LO ÚLTIMO EN «INNOVASIÓ»: EL ALUMNO-OVEJA
Tiziano Tizona
Hay una compañera (sigo sin revelar nombres, no me gustan las dianas) que ha manifestado en redes su postura referente a los títulos de la obligatoria. Apunta a favor del título universal debido precisamente al carácter de obligatoriedad de la enseñanza hasta los 16 años. Evidentemente, no coincido con ella, voy a exponer mis razones:
– La primera es que todo en esta vida necesita un incentivo.
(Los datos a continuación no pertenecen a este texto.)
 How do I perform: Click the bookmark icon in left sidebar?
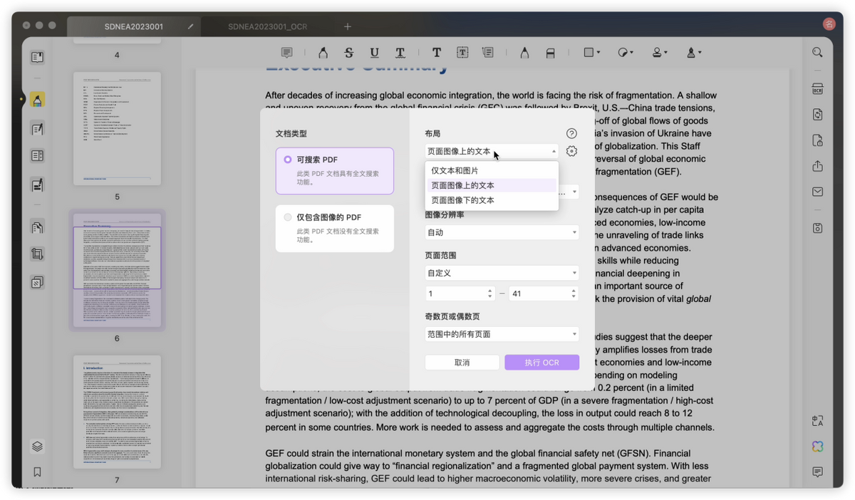pos(37,472)
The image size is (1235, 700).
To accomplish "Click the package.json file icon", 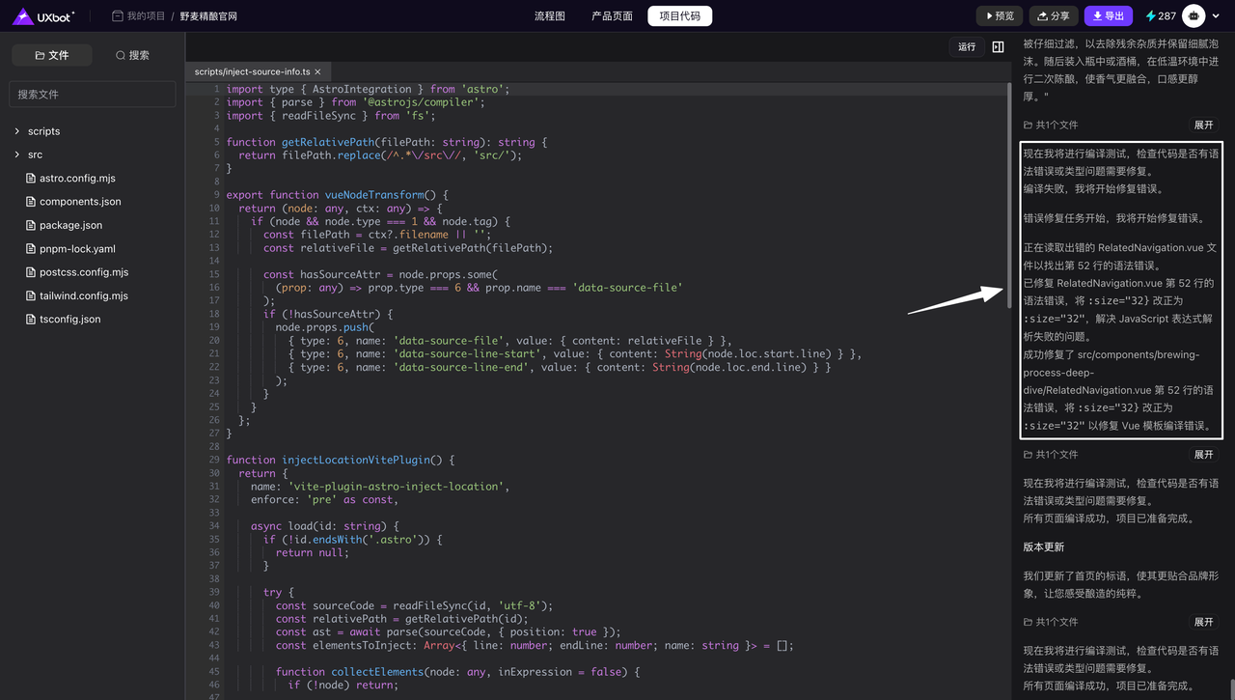I will [31, 225].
En cuestiones académicas, incluso más.
– La gente que opina así debería pasarse por un aula de 2 de ESO en estas fechas cuando ya está todo el pescado vendido.
– Ya hay suficiente “desconexión” frente a la formación científica y humanística como para añadir más vinagre a esa ensalada.
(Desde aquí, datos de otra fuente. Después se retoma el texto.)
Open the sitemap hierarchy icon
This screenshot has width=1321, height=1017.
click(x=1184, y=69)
– Si marcamos como objetivo el mero hecho de “estar» durante, al menos, 10 años, ponemos escuelas e institutos al nivel de un florero.
– Si devaluamos los títulos públicos, van a tardar medio segundo en salir instituciones privadas que los expidan para aquellos que puedan pagarse la exigencia…¿de quiénes piensan que echarán mano el tan cacareado “mercado laboral”?
– Si el absentismo ya es un problema gordo a ciertas edades y condiciones socioculturales, no hace falta ser un lince para pronosticar el vaciado de aulas y el llenado de parques.
– ¿Qué pasa con los derechos de esos alumnos en los que nadie parece que piensa: los que acuden a aprender, a que se les corrija, a que se les ofrezcan oportunidades de crecimiento personal a través la formación académica?
– Si una escuela no está para enseñar, para mejorar, para superar, para evaluar, para…sobra la escuela, con un prado es suficiente.
– Un alumno es bastante más que una oveja a la que haya que guardar, alimentar y cuidar. Respeten a los chicos.